Tafuri: That's interesting, too.  I didn't realize that.

Valentino: Yes, so there are all these different elements coming together.  How the organ got onto the record is that, on fast things, it's impossible to play the harmonium, and it's hard to get a good harmonium that doesn't have keys that stick.  That's how the B-3 got involved. 

Tafuri: That's how it made its way into the record and then, as B-3's are wont to do, it kind of took over.

Valentino: [Laughs.] (Yeah, it edged its way in.)
. . .
So, basically the premise of the record is: it's our new look at an older sound from a hundred years ago.

Tafuri: I think that's your thing.  Sound is your thing.

Valentino: I look at sound —

Tafuri: You look at sound?

Valentino: Yeah, I look at sound.  [Chuckles.]  I look at sound first, then I start writing to get that sound.  I get a concept of what I want things to sound like, then I can write the music to match what I want to do.

Tafuri: So, you don't even start out with an ensemble, per se, in mind.  It sounds like — at least for this CD — you started out with just some instruments you were interested in.

Valentino: Interested in, yes.

Tafuri: But generally your configurations include guitar, I'd suspect.

Valentino: Yeah.  [Chuckles.]  The guitar I never leave out.

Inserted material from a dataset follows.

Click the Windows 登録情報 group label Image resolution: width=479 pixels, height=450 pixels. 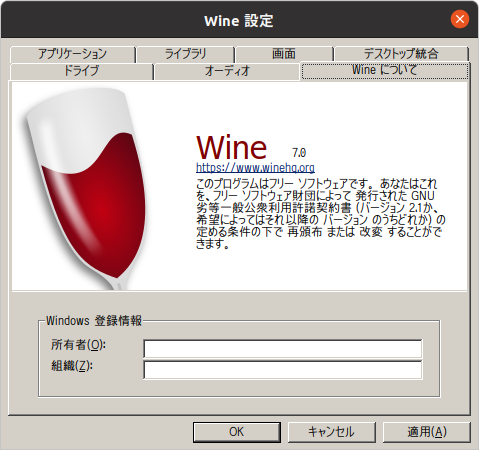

Tafuri: Somehow, it's always on your records.  Go figure…

Valentino: For this CD, I had access to a great tuba player, and that really helped the concept.

Tafuri: Randy [Jones] was on Eight Shorts, too.

Valentino: We used him on one track on Eight Shorts, and I said, 'It'd be great if he could do this.'  Mick suggested the harmonium.  That wasn't my idea; I was going with the accordion, but he wanted to do harmonium — which was a great call. 

Tafuri: And they essentially sound the same.  You don't have the chordal buttons (whatever they're called) on the harmonium that you have on the accordion but, for melodic lines, they otherwise that same reedy sound.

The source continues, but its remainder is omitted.